Webber is the director of the agency, which has been pairing at-risk kids with adult mentors for 30 years in Yellowstone County. She was said it was "huge process" applying for a youth-mentoring grant through the federal Department of Justice.

So it was a huge disappointment when the application was turned down.

"I was really stunned that we didn't get it because we made a really good case and we serve a lot of kids," Webber said.

Another federal grant, this one aimed at helping children whose parents are incarcerated, was applied for on behalf of all nine Big Brothers Big Sisters organizations in Montana. It, too, was denied.
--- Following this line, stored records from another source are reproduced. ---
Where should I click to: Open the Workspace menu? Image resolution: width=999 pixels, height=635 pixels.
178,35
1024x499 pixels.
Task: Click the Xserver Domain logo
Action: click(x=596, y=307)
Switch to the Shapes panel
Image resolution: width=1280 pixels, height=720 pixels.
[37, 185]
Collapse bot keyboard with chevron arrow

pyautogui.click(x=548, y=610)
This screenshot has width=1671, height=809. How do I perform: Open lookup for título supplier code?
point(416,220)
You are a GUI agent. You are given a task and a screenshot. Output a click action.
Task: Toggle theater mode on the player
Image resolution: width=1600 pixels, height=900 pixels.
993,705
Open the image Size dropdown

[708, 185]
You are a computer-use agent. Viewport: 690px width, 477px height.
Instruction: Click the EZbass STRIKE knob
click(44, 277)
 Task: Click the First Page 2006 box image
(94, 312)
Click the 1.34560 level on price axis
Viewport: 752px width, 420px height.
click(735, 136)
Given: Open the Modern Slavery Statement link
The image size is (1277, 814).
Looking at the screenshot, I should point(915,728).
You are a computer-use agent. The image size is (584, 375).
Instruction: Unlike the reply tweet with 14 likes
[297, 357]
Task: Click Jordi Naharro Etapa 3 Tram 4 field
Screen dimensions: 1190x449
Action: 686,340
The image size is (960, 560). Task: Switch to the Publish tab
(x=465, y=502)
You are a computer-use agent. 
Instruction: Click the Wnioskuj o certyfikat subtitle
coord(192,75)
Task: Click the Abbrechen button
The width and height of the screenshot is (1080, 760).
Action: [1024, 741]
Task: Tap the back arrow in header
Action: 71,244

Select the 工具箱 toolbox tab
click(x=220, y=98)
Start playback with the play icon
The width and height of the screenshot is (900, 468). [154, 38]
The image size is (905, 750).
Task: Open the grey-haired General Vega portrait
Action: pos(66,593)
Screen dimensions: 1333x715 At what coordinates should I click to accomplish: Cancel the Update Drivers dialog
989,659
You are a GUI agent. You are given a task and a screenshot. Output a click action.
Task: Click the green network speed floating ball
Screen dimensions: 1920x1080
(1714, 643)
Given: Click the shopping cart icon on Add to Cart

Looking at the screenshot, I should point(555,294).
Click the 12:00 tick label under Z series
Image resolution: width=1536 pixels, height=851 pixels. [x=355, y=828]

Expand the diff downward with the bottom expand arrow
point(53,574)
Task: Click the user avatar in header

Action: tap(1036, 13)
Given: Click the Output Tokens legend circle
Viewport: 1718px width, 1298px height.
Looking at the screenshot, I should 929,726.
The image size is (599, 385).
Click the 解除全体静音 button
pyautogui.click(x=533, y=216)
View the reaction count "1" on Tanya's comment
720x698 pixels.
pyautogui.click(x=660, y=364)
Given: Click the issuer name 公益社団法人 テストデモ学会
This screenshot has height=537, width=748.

Webber said she and other BBBS officials have since learned that, over the past couple of years, federal grant funding for youth-mentoring programs has been tilting more and more in favor of large organizations, which means that most of the funding has been going to programs in big urban centers.

In Washington, D.C., it apparently doesn't seem too important that a group like Big Brothers Big Sisters of Yellowstone County serves only 300 kids a year.

"What they don't realize is that, even though there's only 300 here, it has a big impact on those 300," Webber said.

But Big Brothers Big Sisters, like most nonprofits, was always wary of becoming too reliant on grants anyway, Webber said. The lack of federal funding means that the agency will have to work harder on its local fundraising events and on obtaining financial support from local foundations and individual donors, she said.

One of the agency's two big fundraising events of the year is coming up soon. The Bowl for Kids' Sake is scheduled for Nov. 14 and 15 at Sunset Bowl, 1625 Central Ave.

Last year, about 240 people organized into 46 teams and raised nearly $30,000 to support the local BBBS.

This year, Webber said, "$35,000 is our goal, but we'd like to blow that out of the water."

The other major fundraiser is a spring auction.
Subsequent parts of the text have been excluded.